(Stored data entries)
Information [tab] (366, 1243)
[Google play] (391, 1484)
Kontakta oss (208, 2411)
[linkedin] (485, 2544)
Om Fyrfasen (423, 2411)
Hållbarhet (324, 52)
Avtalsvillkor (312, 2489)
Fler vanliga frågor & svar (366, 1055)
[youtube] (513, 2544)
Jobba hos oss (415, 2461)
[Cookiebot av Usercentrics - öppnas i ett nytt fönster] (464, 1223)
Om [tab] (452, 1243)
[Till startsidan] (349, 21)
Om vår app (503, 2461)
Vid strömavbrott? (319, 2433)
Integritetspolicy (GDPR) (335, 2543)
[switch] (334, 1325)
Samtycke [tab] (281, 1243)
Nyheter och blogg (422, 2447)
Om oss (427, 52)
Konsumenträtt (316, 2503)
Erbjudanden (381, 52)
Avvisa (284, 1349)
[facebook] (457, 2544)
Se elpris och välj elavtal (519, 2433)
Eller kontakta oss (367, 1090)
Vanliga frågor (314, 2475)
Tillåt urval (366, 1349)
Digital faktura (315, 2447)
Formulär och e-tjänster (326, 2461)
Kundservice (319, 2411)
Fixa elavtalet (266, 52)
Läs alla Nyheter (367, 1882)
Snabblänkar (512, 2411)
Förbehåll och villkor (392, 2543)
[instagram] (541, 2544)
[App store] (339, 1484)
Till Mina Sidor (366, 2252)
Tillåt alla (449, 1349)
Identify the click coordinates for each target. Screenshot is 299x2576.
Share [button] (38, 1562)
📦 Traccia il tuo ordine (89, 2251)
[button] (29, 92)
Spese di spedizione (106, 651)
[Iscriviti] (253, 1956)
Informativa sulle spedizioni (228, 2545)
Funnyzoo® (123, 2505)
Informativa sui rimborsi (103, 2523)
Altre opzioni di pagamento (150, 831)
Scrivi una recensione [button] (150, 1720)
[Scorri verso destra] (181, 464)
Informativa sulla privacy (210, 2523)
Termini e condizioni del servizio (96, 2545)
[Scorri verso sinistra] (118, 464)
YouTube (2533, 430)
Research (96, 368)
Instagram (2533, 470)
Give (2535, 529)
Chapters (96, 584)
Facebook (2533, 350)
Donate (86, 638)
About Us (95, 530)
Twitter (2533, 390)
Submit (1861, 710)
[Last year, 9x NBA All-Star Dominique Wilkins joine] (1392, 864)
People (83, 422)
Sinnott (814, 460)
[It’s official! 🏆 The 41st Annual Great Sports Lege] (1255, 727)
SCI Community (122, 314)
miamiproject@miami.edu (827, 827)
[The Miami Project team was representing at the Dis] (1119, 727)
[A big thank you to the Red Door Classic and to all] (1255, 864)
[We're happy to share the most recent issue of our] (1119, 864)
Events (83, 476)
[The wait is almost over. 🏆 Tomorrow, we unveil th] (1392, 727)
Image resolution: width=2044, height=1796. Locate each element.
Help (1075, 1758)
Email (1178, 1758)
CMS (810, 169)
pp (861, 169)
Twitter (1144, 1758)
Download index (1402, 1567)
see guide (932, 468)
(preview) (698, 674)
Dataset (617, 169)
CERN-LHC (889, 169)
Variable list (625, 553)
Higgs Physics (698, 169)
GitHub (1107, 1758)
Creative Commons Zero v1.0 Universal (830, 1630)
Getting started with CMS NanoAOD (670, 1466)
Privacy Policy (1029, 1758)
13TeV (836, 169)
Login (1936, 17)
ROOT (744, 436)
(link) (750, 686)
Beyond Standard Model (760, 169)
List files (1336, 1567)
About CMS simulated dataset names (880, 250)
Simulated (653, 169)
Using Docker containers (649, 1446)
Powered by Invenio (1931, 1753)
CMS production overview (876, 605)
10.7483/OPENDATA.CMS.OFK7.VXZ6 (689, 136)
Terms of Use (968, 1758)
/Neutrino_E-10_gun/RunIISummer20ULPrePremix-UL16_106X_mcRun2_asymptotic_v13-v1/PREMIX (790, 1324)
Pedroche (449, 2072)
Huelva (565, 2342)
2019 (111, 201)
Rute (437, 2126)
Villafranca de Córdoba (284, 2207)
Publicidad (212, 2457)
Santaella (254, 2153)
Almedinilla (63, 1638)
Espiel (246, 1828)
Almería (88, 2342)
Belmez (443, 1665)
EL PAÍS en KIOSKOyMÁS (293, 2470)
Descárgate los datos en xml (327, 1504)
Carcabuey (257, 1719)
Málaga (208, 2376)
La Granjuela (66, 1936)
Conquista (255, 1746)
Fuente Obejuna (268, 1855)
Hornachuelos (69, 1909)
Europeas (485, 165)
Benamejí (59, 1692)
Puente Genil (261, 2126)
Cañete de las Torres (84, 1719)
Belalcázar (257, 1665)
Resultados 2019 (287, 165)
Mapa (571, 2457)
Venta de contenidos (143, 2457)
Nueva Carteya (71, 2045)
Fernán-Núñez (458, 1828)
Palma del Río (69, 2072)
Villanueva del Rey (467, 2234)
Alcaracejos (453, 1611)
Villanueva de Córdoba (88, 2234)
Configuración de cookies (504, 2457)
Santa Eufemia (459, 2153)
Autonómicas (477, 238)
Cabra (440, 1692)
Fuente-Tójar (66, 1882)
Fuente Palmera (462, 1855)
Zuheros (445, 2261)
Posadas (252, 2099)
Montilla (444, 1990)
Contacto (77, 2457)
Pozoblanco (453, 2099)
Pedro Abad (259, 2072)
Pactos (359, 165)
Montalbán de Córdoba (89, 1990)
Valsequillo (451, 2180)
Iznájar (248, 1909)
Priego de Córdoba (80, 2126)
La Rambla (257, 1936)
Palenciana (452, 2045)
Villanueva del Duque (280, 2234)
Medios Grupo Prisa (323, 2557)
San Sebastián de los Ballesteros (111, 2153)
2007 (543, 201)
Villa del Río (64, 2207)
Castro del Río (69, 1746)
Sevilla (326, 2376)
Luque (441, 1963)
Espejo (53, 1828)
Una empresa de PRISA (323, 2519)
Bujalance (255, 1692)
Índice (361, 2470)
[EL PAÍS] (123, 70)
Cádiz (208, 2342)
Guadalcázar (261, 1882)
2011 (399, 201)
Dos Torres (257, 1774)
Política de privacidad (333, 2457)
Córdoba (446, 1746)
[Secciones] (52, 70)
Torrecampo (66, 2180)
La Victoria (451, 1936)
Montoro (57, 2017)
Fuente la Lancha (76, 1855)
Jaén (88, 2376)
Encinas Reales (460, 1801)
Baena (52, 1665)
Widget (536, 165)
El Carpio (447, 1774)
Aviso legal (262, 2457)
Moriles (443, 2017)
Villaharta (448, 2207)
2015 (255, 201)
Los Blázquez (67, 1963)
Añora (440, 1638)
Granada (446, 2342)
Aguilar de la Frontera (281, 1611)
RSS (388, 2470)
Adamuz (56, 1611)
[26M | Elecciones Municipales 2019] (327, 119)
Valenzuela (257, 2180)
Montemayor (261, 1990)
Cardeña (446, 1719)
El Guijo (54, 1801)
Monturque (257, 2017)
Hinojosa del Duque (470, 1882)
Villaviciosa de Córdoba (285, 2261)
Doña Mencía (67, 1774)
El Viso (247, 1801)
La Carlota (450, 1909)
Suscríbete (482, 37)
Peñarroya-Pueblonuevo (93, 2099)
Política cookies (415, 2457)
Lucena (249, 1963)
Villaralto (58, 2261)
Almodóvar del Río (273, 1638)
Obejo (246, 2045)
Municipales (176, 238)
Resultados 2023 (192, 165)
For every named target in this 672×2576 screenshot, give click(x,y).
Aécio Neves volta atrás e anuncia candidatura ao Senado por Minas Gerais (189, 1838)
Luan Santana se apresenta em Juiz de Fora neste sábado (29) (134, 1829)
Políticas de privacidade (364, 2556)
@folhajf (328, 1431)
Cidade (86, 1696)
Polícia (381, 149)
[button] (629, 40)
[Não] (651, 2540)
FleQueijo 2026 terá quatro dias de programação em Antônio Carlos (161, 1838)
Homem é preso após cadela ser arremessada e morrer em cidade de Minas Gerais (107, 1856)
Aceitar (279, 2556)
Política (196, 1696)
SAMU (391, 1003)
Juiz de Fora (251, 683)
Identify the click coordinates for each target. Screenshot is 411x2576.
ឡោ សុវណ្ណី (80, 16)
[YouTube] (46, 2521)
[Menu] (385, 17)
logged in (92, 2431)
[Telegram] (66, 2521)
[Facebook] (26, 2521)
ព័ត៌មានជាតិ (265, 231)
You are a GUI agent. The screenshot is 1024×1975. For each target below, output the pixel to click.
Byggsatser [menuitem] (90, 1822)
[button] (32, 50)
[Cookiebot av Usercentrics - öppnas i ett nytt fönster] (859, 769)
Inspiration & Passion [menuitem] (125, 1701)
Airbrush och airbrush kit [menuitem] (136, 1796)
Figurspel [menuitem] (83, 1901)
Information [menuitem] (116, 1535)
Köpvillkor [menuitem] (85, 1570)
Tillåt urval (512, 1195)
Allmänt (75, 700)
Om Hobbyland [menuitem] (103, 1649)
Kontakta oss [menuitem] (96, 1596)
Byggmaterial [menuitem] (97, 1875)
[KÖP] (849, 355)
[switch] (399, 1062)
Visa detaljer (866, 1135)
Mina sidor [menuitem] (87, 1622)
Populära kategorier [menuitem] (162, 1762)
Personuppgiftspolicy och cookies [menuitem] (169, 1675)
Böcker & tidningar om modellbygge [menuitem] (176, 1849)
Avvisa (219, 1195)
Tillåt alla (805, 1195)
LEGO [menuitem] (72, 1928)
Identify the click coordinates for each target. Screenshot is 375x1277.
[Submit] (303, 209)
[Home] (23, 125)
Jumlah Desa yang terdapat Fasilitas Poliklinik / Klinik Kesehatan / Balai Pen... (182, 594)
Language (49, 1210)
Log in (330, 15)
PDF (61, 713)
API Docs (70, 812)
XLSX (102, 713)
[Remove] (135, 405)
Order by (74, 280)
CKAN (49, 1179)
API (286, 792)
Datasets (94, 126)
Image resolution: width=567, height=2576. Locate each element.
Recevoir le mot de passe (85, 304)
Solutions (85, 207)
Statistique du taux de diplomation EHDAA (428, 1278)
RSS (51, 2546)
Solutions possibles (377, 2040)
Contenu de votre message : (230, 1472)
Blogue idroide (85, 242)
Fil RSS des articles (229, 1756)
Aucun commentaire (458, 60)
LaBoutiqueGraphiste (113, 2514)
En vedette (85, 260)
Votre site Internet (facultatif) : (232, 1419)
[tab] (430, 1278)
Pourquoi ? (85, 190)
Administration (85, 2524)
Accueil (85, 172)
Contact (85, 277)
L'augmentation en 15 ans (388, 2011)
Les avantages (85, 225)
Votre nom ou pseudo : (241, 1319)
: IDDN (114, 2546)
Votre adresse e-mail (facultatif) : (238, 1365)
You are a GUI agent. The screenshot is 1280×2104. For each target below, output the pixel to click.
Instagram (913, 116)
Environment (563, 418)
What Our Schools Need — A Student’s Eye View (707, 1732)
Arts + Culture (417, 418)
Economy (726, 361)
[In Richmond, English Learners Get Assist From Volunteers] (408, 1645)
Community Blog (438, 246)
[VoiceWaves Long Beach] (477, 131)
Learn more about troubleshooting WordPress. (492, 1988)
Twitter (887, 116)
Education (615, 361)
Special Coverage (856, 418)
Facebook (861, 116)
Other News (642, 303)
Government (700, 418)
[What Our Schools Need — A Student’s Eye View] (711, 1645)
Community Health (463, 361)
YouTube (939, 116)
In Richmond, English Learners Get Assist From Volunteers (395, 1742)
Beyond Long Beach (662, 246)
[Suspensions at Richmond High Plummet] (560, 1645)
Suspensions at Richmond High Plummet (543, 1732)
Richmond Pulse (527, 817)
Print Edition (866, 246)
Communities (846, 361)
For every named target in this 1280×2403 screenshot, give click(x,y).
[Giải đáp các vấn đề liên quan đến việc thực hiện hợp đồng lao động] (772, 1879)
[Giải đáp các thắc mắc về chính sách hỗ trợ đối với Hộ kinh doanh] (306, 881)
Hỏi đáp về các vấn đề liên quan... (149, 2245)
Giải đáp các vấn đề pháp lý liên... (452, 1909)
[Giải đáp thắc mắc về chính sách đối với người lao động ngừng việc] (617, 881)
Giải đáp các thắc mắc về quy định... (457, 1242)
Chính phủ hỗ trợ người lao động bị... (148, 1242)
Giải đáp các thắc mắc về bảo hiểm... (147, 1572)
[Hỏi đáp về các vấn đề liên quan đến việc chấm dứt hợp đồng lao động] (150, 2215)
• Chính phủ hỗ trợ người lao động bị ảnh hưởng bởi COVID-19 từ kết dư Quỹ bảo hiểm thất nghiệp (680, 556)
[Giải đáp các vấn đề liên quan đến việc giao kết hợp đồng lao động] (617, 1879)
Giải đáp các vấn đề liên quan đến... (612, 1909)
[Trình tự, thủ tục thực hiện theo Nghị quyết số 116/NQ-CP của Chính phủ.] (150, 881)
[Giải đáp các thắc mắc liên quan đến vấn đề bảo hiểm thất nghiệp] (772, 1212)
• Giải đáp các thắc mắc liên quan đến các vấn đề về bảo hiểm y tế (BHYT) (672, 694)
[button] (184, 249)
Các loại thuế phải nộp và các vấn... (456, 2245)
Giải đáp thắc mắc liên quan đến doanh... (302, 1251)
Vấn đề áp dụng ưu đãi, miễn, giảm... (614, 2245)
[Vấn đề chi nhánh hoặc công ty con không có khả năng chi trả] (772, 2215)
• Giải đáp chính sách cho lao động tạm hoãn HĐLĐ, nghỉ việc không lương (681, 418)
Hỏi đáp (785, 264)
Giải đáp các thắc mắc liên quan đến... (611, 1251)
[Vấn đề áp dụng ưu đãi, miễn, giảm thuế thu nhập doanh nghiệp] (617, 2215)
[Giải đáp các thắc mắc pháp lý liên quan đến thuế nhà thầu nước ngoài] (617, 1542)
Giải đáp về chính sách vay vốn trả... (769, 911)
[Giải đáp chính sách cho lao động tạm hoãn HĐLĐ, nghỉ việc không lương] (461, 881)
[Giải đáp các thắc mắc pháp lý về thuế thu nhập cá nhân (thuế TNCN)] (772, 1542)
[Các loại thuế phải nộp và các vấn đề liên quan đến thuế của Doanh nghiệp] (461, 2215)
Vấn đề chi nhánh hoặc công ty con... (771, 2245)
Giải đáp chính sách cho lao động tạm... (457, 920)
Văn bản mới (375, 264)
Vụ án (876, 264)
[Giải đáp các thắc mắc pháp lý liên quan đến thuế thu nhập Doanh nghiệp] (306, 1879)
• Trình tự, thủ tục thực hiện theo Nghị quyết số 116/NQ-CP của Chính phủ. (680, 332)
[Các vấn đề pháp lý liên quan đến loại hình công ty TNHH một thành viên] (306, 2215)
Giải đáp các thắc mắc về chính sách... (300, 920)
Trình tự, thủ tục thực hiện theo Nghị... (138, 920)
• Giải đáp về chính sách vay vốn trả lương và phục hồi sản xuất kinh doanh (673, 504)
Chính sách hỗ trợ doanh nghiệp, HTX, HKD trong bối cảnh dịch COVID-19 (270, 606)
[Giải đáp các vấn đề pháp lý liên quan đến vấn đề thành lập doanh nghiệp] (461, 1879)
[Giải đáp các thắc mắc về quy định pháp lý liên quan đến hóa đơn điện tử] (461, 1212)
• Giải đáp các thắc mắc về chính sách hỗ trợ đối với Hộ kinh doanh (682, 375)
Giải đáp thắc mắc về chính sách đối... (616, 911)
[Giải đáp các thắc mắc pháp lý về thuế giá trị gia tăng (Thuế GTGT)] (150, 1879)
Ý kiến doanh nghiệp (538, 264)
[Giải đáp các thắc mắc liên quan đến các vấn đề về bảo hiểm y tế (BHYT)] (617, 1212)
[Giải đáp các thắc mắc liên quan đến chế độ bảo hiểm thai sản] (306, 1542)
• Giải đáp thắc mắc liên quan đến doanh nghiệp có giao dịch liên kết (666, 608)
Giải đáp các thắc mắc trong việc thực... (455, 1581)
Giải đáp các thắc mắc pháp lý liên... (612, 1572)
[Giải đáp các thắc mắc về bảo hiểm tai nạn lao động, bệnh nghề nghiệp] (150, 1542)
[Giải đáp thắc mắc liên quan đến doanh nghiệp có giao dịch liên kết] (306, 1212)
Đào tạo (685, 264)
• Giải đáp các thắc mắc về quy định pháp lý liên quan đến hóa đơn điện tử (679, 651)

**TO DO:**
The first line of the records begins the span, and the line containing "Samtycke [tab] (281, 1243)" ends it. Reproduce that span exactly, both ends included.

**RESULT OF THE TASK:**
Information [tab] (366, 1243)
[Google play] (391, 1484)
Kontakta oss (208, 2411)
[linkedin] (485, 2544)
Om Fyrfasen (423, 2411)
Hållbarhet (324, 52)
Avtalsvillkor (312, 2489)
Fler vanliga frågor & svar (366, 1055)
[youtube] (513, 2544)
Jobba hos oss (415, 2461)
[Cookiebot av Usercentrics - öppnas i ett nytt fönster] (464, 1223)
Om [tab] (452, 1243)
[Till startsidan] (349, 21)
Om vår app (503, 2461)
Vid strömavbrott? (319, 2433)
Integritetspolicy (GDPR) (335, 2543)
[switch] (334, 1325)
Samtycke [tab] (281, 1243)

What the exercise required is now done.